[PATCH] D32821: Add DWARF verifiers to verify address ranges are correct and scoped correctly.

David Blaikie via llvm-commits llvm-commits at lists.llvm.org
Thu May 4 10:01:21 PDT 2017


On Thu, May 4, 2017 at 9:57 AM Adrian Prantl <aprantl at apple.com> wrote:

> On May 4, 2017, at 9:46 AM, David Blaikie <dblaikie at gmail.com> wrote:
>
>
>
> On Thu, May 4, 2017 at 9:39 AM Greg Clayton <clayborg at gmail.com> wrote:
>
>> On May 3, 2017, at 7:38 PM, David Blaikie <dblaikie at gmail.com> wrote:
>>
>> For illustrative purposes I've attached a version (a patch on top of your
>> patch) of some of what I had in mind - there's a few FIXMEs in there where
>> I stumbled across untested functionality in your patch - so whichever
>> patch/direction ends up being used, there's some missing test coverage to
>> address.
>>
>> One of the big things I'd misunderstood/hadn't expected was that the
>> visit(DIE) function wasn't recursive.
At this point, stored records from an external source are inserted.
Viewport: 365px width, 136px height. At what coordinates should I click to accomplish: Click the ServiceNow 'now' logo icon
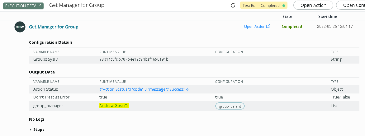20,27
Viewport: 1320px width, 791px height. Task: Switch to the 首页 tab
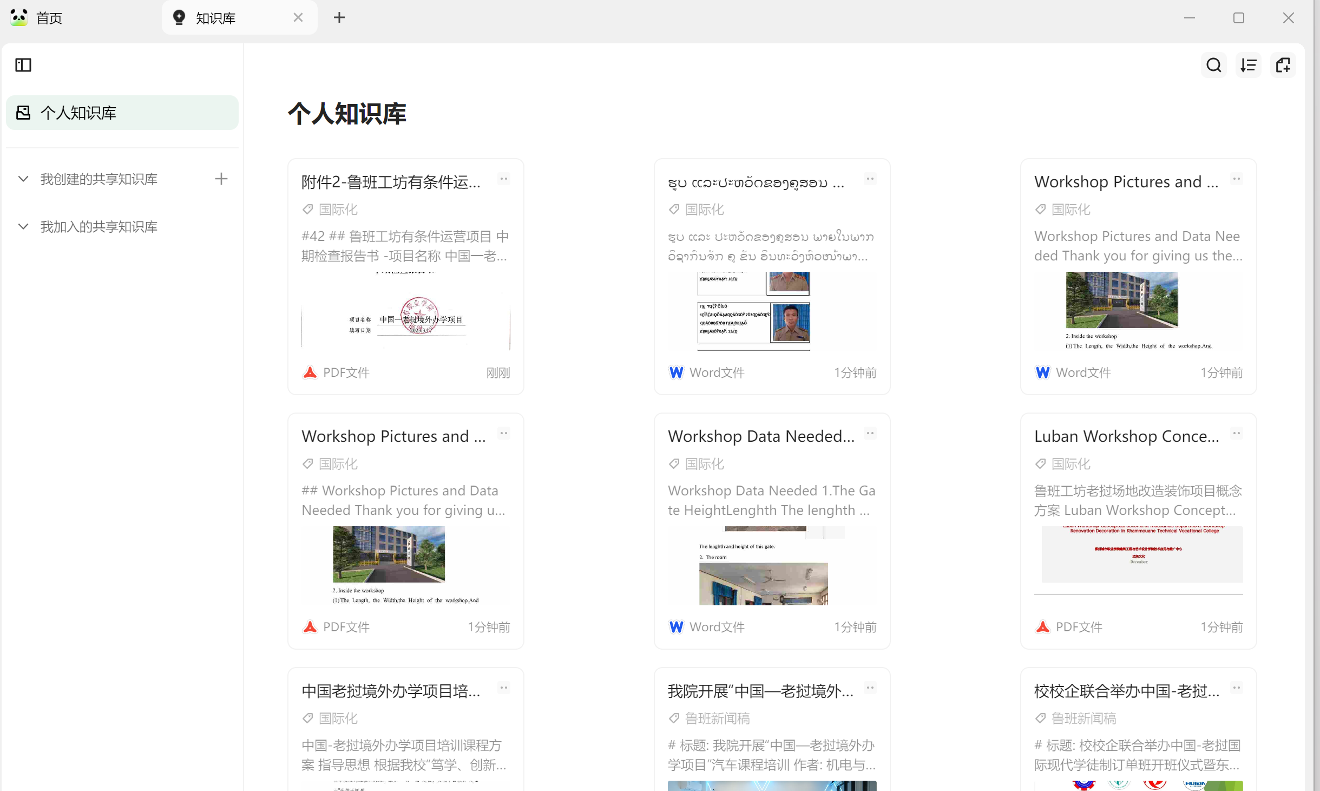point(49,18)
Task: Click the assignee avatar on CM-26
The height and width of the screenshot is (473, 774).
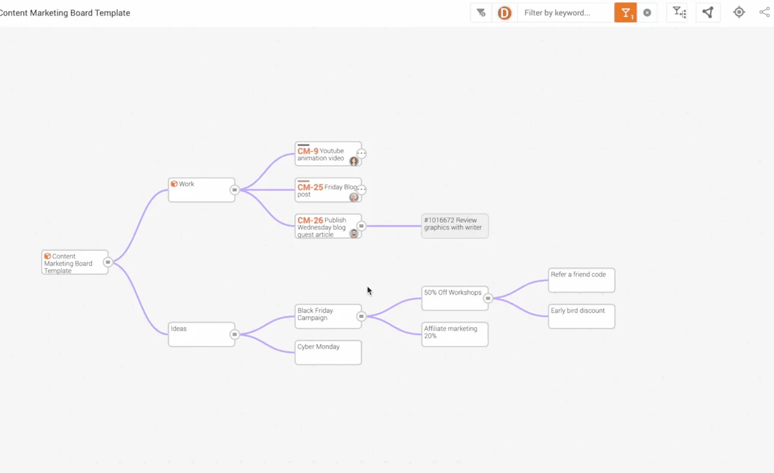Action: (354, 233)

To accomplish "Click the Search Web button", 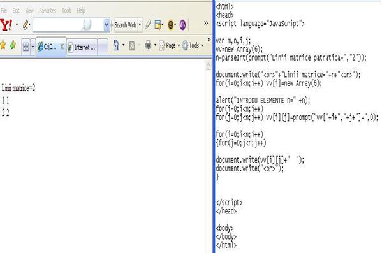I will pyautogui.click(x=125, y=25).
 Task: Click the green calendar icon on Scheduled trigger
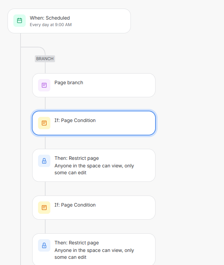[20, 21]
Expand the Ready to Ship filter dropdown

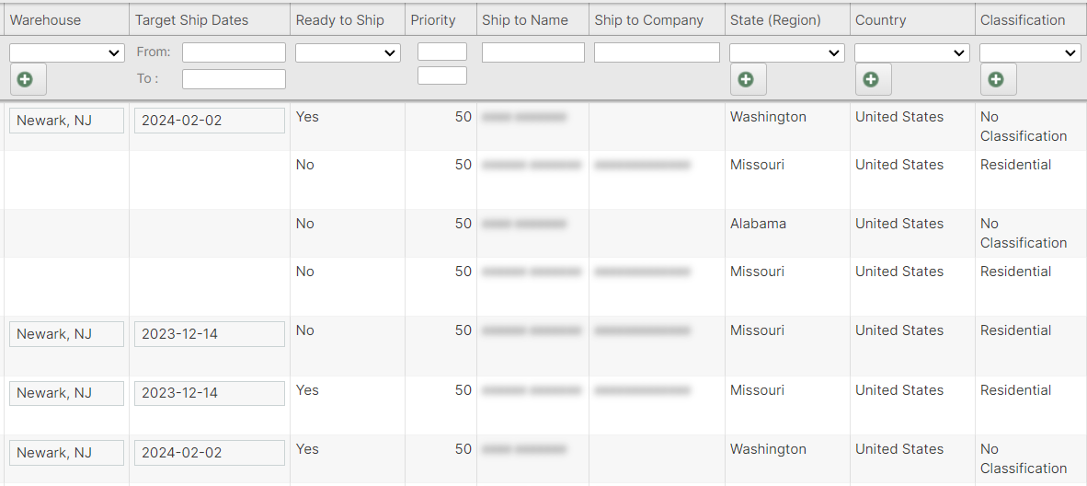[348, 53]
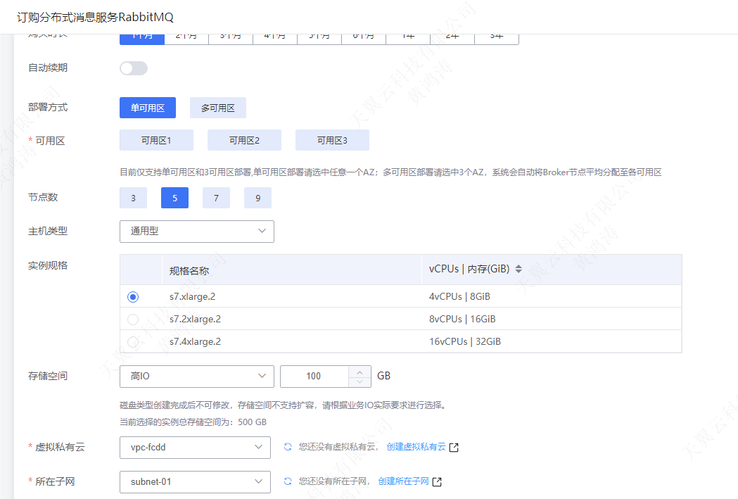Open the 创建所在子网 link
This screenshot has height=499, width=738.
click(x=403, y=482)
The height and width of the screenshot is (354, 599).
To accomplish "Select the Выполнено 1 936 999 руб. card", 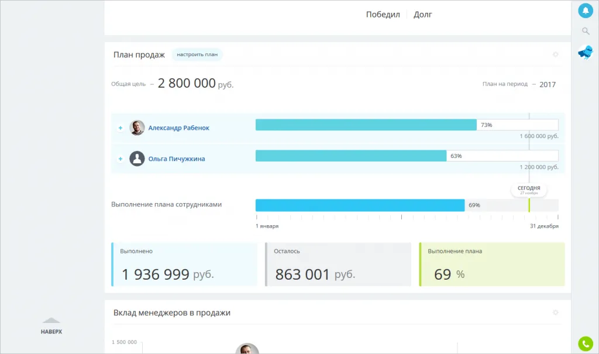I will coord(184,264).
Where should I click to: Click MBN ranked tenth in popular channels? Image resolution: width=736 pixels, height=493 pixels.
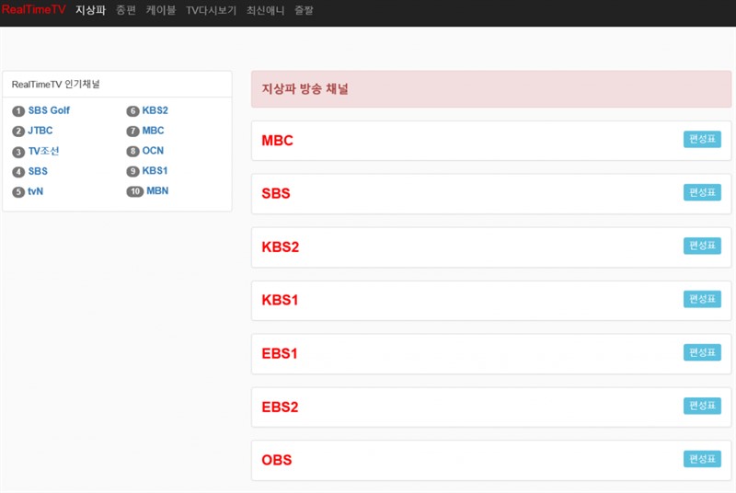157,191
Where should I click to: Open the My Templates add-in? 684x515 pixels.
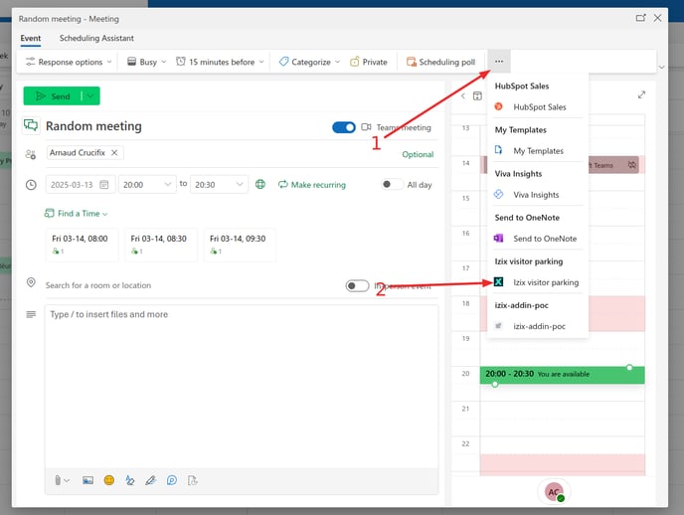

Though the approach I've taken could
>> be implemented without the recursion (checking the depth of nodes and
>> reducing the size of the vector as depths are traversed) I think it's
>> probably a bit easier to read this way.
>>
>> It seems to simplify things quite a bit, to my mind - and adds a few
>> missing cases in multiple directions.
>>
>>
>> I like the recursion aspect.
>>
>>
>> It looks like the original patch doesn't catch overlap between two
>> lexical scopes in the same subprogram at the same level?
>>
>>
>> Yep it doesn't. I will add that.
>>
>> Also it looks like the overlapping function code only considers pairs
>> ({1, 2}, {2, 3}, and so on) - so what about if {1, 3} overlap but neither
>> overlap 2?
>>
>>
>> DieRangeInfos[0] = DW_TAG_compile_unit [0x0000000000001000 -
>> 0x0000000000003000)
>> DieRangeInfos[1] = DW_TAG_subprogram   [0x0000000000001000 -
>> 0x0000000000002000)
>> DieRangeInfos[2] = DW_TAG_lexical_block[0x0000000000001100 -
>> 0x0000000000001200)
>> DieRangeInfos[3] = DW_TAG_subprogram   [0x0000000000003000 -
>> 0x0000000000004000)
>> DieRangeInfos[4] = DW_TAG_lexical_block[0x0000000000003100 -
>> 0x0000000000003200)
>>
>> For the example above we check if any DW_TAG_subprogram is contained
>> in DW_TAG_compile_unit if it has ranges, so it would check [0] contains
>> [1], and [0] contains [2]. There would be no need to check if [1] or [2]
>> contain [3] since it assumed to be its own function. Granted I haven't seen
>> DWARF like this. But the stack still would easily verify all lexical blocks
>> and inlined subroutines correctly , except the overlap between sibling
>> blocks/inlined functions.
>>
>> Each DW_TAG_subprogram would check any contained DW_TAG_lexical_block or
>> DW_TAG_inlined_subroutine ([1] contains [2], [3] contains [4]). The patch
>> assumes if for some reason a DW_TAG subprogram is contained within anything
>> else that is is stand alone.
>>
>
> Adrian (Paul?) any thoughts on this? I know it's perhaps overly
> simplistic, but I like the idea of implementing the "if this DIE has
> ranges, those ranges must be a subrange of the nearest parent with ranges
> and not overlap with any other children of that parent" rule.
>
> This is perhaps overly restrictive if you allow for a subprogram defined
> within another subprogram (where the inner one isn't strictly part of the
> address range of the outer?)
>
>
> Wouldn't this break for Pascal-style inner functions, where the inner
> function's DW_TAG_subprogram is a child of the outer one's, but the address
> ranges are entirely non-overlapping?
>

That's the question - do you have an example of DWARF there?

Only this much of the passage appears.